What this is, is a ridiculously old-fashioned, incredibly amateurish bayou belt melodrama, nothing more, nothing less.

Thanks to a director who over-stages and drags out each scene, and a cameraman who lops off the tops of heads, it sinks to its death.

The combination of the two would drown any movie, no matter how well-intentioned. Only Dionne Warwick (Boyd's angry, alcoholic mistress who dresses African style) manages to keep her dignity intact and rise above it all.
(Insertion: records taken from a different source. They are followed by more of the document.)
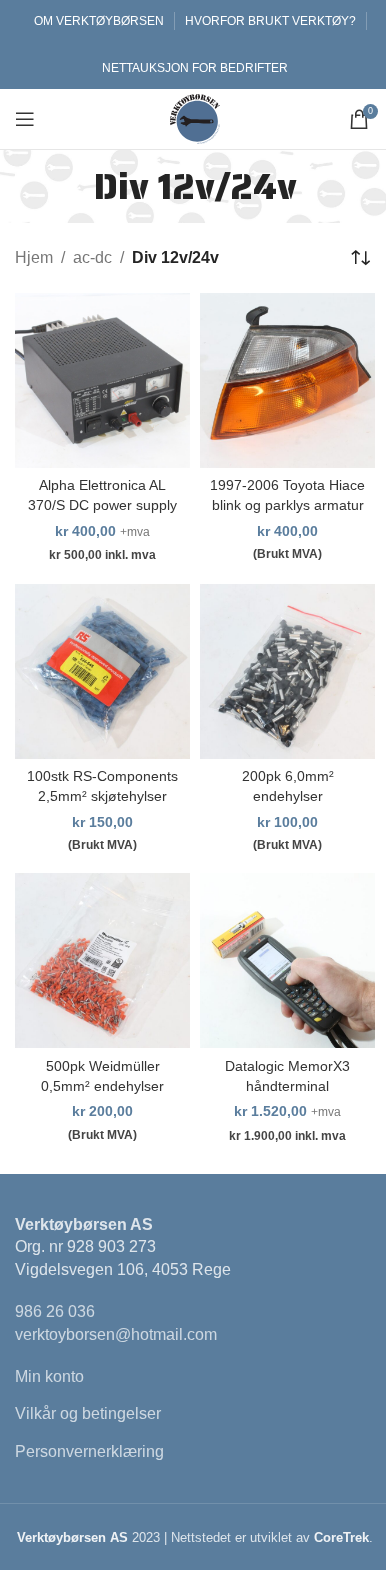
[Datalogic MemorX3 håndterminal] (287, 960)
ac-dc (92, 257)
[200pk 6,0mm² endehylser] (287, 671)
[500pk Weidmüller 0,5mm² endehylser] (102, 960)
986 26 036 (55, 1311)
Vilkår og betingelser (88, 1413)
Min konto (49, 1376)
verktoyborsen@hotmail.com (116, 1334)
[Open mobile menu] (25, 119)
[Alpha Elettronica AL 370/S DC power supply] (102, 380)
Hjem (34, 257)
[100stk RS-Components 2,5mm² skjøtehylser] (102, 671)
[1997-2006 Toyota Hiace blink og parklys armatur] (287, 380)
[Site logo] (195, 117)
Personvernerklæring (89, 1451)
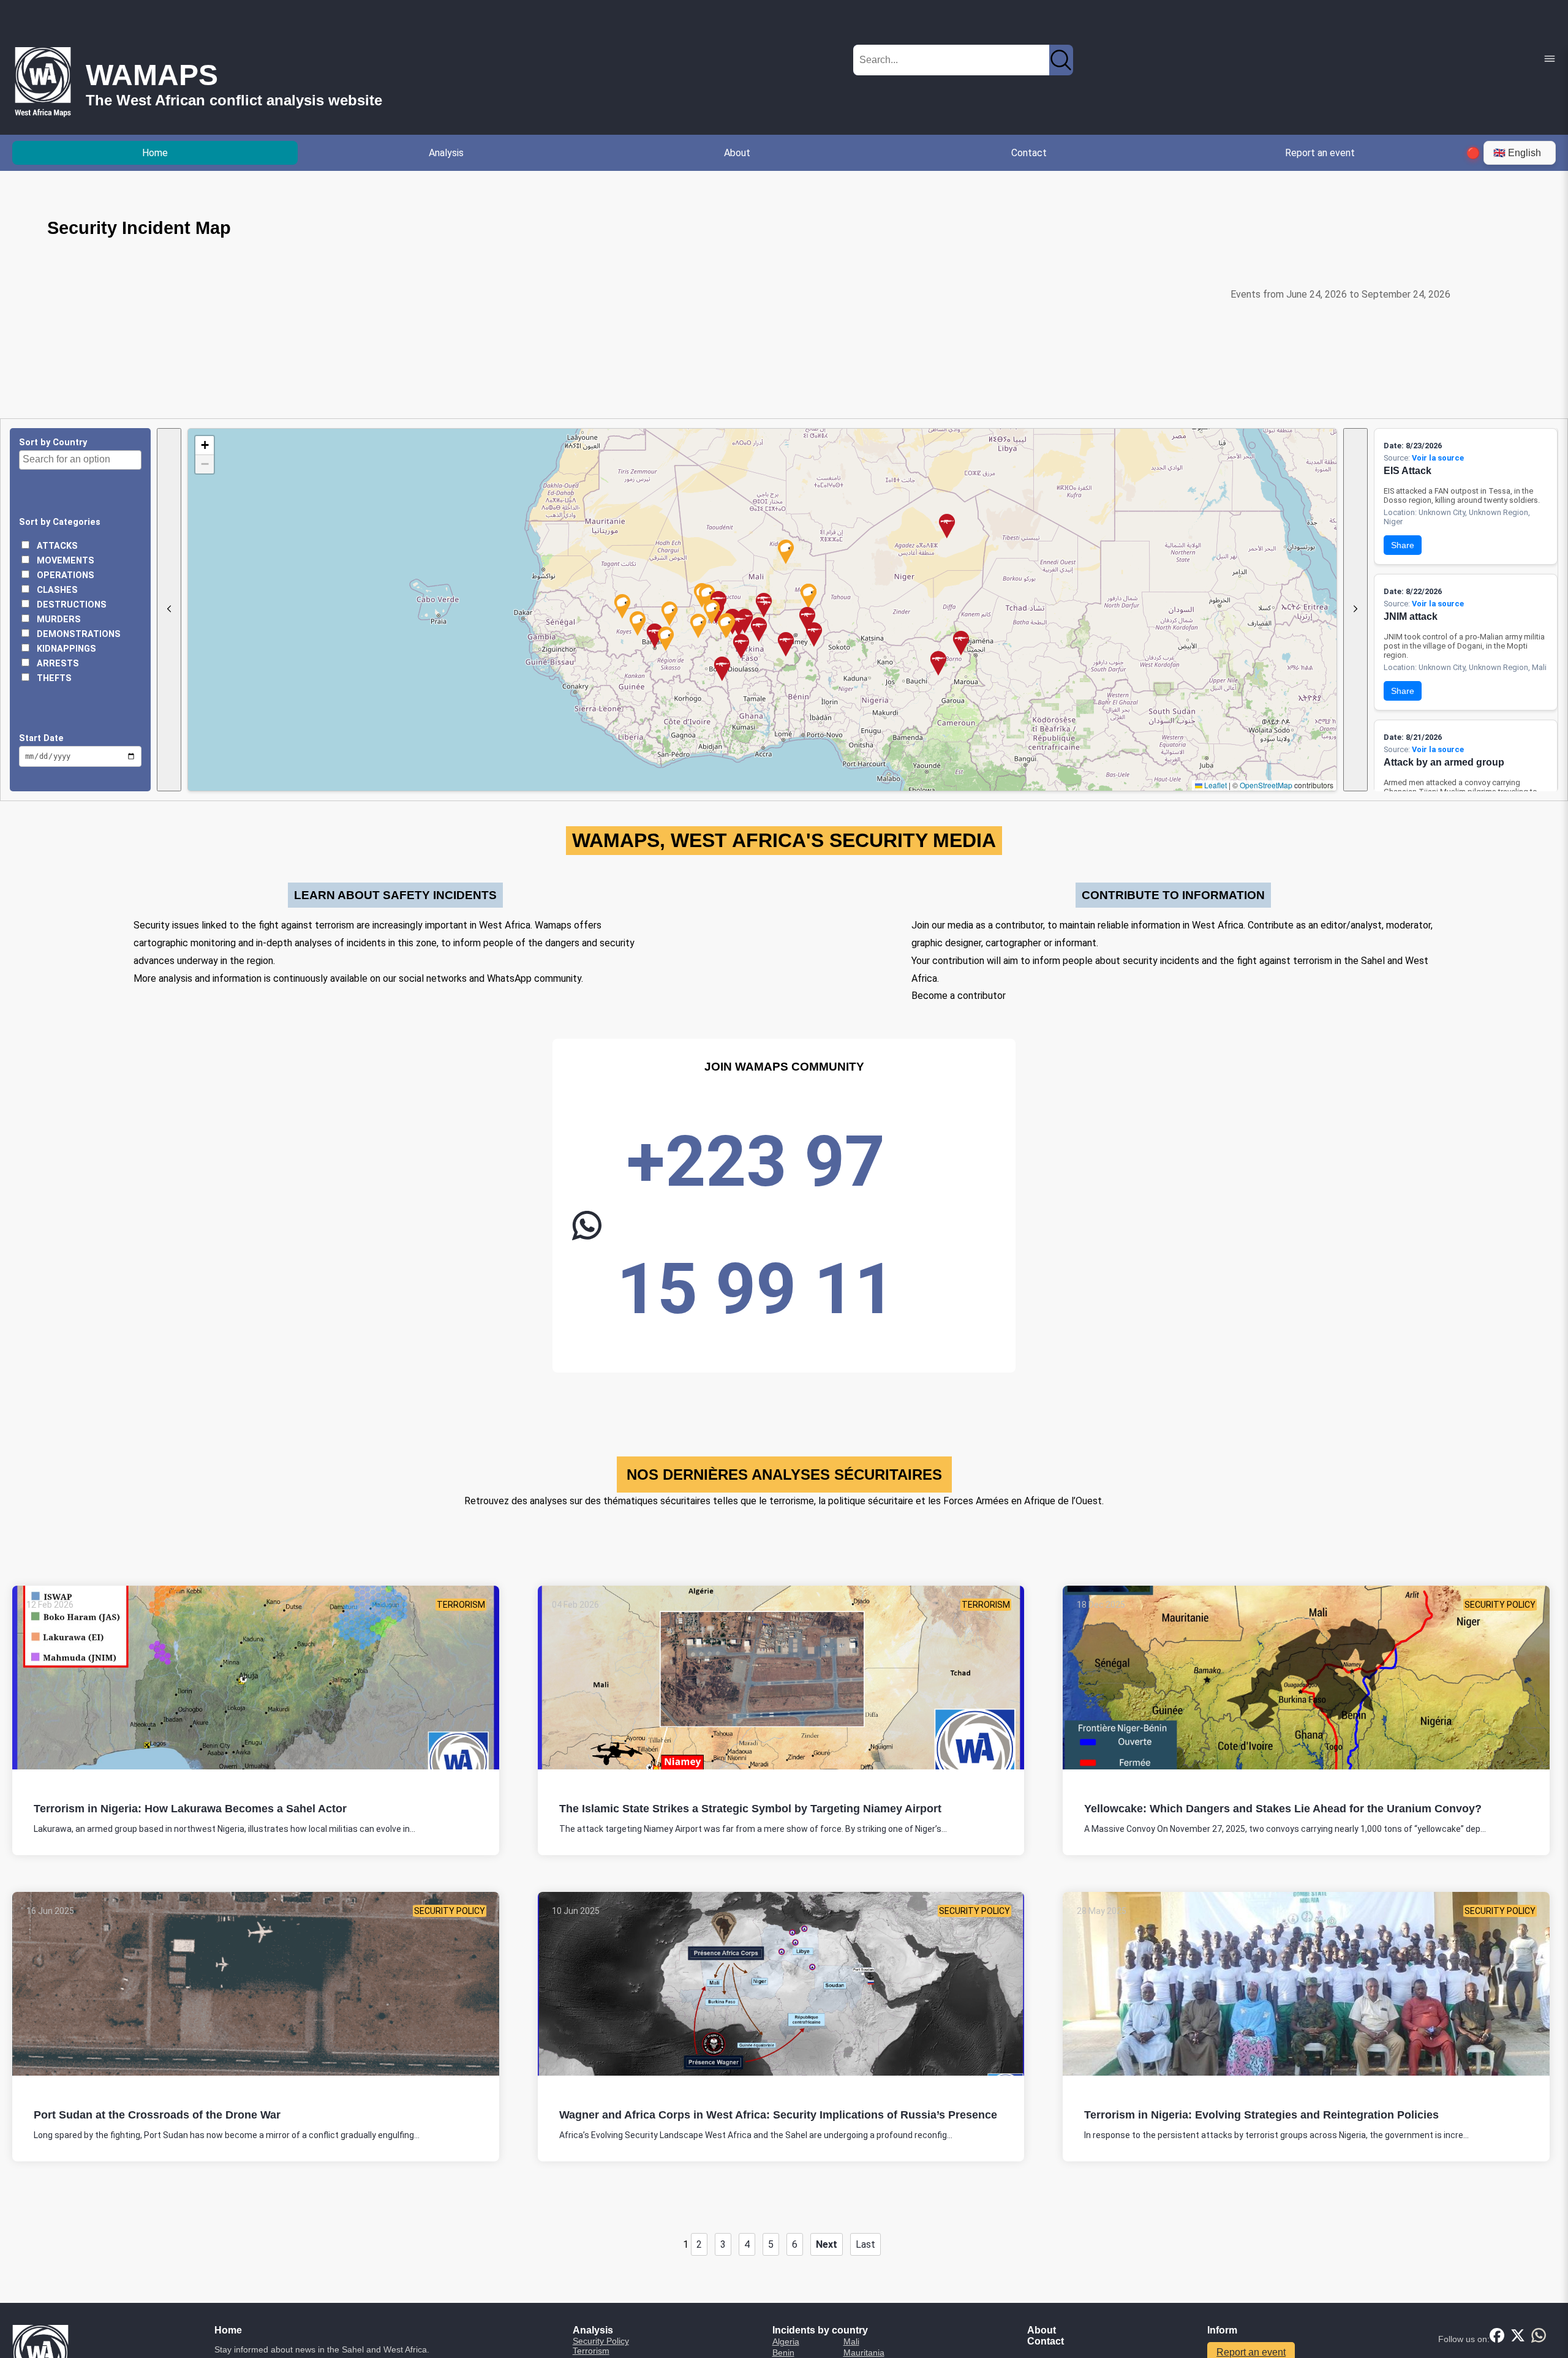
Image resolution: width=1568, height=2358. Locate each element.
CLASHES (56, 590)
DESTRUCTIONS (70, 605)
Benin (783, 2352)
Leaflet (1214, 785)
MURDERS (57, 619)
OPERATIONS (64, 575)
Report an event (1320, 153)
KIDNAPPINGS (65, 649)
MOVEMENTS (64, 561)
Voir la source (1438, 457)
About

in The New York Times, Vincent Canby described the film as "a kind of cinematic carpetbagging project in which some contemporary movie-makers have raided the antebellum South and attempted to impose on it their own attitudes that will explain 1969 black militancy. The result, which opened here yesterday at the DeMille and neighborhood theaters, is a pre-fab 'Uncle Tom's Cabin,' set in an 1850 Mississippi where everybody—masters and slaves alike—talks as if he had been weaned, at best, on the Group Theater, and, at worst, on silent-movie titles." He added:
The movie, which was produced by the Theater Guild, is the first to be directed by Herbert J. Biberman, the blacklisted Hollywood director, since he made the controversial Salt of The Earth in 1954. Mr. Biberman is an intensely earnest propagandist, a man who has committed himself to working for good in his own way, which, unfortunately, does not include the making of good films.

There is one, unequivocably pleasant thing about "Slaves," the brief appearance of Gale Sondergaard (Mrs. Biberman). She has a terrible line to say ("How can you support this eee-vill?" she asks a slave-owner) but it still recalled many memorable appearances, in earlier, happier times.